When a line of the records below contains the string "agent", copy that whole line.

----------

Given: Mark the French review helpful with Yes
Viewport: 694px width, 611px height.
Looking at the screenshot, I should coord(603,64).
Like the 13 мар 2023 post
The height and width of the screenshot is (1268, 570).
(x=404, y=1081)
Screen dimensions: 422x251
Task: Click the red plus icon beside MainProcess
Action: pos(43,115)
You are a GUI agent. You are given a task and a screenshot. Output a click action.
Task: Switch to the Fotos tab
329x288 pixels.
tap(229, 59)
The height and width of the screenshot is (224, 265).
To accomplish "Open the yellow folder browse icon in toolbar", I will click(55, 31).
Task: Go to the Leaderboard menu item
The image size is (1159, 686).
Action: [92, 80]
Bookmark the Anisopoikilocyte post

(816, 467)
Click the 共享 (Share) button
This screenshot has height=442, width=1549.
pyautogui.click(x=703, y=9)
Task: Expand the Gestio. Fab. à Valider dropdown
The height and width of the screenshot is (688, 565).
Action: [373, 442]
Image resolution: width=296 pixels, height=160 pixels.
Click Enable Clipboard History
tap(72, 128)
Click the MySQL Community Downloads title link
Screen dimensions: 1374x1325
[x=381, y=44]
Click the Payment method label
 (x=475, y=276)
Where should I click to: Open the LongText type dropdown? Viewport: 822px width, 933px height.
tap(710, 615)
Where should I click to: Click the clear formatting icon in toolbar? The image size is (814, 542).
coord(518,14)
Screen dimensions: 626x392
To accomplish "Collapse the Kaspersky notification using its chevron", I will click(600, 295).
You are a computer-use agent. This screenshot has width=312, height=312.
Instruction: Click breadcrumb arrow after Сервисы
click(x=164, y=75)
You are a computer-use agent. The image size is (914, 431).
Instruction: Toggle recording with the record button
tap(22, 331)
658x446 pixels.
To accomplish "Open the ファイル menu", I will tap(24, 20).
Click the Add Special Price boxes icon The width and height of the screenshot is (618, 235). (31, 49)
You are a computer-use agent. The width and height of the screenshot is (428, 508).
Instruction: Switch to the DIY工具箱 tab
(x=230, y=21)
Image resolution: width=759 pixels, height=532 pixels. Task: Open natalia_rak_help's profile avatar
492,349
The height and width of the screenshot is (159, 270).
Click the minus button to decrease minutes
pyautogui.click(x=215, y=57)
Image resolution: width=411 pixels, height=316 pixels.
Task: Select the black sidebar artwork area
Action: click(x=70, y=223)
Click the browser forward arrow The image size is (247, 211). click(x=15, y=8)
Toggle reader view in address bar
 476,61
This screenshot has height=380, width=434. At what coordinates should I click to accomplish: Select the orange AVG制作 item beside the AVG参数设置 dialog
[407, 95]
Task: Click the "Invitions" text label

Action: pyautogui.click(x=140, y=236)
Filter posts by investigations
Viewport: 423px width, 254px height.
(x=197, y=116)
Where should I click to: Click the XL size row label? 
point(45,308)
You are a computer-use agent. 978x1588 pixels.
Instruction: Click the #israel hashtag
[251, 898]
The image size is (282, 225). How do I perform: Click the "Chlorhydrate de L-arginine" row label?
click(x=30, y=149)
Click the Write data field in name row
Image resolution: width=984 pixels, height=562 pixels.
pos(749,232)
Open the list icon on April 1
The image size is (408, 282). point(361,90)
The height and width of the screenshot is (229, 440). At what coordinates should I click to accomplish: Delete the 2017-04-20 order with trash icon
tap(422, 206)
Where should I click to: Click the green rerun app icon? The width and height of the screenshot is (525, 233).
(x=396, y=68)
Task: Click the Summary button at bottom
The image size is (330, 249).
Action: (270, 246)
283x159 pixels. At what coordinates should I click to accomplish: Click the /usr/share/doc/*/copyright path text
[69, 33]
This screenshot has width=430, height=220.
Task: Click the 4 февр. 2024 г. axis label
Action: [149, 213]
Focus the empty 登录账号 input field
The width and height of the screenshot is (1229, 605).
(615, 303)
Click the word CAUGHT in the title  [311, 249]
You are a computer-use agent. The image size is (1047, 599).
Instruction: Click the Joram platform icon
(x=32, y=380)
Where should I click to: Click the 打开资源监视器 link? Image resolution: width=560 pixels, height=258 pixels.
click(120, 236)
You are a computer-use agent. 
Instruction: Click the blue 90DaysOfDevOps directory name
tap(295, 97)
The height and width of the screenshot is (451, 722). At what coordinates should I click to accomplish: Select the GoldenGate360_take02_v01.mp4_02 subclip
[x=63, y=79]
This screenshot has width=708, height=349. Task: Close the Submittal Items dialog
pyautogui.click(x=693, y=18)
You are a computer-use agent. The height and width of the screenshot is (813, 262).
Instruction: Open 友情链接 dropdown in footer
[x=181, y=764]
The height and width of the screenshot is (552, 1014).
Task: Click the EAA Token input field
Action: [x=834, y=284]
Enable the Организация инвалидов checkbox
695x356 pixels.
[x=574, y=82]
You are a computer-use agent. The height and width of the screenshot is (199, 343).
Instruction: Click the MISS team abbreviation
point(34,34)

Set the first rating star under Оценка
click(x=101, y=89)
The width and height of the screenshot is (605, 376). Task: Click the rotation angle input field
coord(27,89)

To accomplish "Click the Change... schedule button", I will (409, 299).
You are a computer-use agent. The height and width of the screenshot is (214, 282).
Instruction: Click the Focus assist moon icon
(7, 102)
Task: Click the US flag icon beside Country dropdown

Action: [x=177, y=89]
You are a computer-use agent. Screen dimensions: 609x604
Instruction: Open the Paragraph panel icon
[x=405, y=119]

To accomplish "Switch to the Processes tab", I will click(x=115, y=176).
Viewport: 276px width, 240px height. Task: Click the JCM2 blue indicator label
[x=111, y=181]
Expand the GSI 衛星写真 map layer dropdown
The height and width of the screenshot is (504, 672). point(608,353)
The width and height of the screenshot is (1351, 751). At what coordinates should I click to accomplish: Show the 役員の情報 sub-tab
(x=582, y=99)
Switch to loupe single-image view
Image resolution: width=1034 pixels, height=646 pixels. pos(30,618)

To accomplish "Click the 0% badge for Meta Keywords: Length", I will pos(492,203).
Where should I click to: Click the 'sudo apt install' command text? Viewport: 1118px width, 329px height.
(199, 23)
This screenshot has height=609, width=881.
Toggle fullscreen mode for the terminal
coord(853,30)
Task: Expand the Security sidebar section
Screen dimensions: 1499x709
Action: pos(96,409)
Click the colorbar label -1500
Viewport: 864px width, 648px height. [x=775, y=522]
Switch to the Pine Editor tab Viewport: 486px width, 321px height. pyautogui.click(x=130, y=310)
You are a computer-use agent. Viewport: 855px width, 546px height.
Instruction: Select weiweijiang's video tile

----------

• **Answer to this problem**:
You are a GUI agent. You are given a task and a screenshot. Output a click action.
You are a computer-use agent. This screenshot has width=312, height=312.
You are a computer-use agent. The image size is (914, 431).
You are a computer-use agent. The width and height of the screenshot is (428, 508).
You are a computer-use agent. 978x1588 pixels.
You are a computer-use agent. The image size is (1047, 599).
You are a computer-use agent. 
You are a computer-use agent. The height and width of the screenshot is (813, 262).
You are a computer-use agent. The height and width of the screenshot is (199, 343).
You are a computer-use agent. The height and width of the screenshot is (214, 282).
You are a computer-use agent. Screen dimensions: 609x604
You are a computer-use agent. Viewport: 855px width, 546px height.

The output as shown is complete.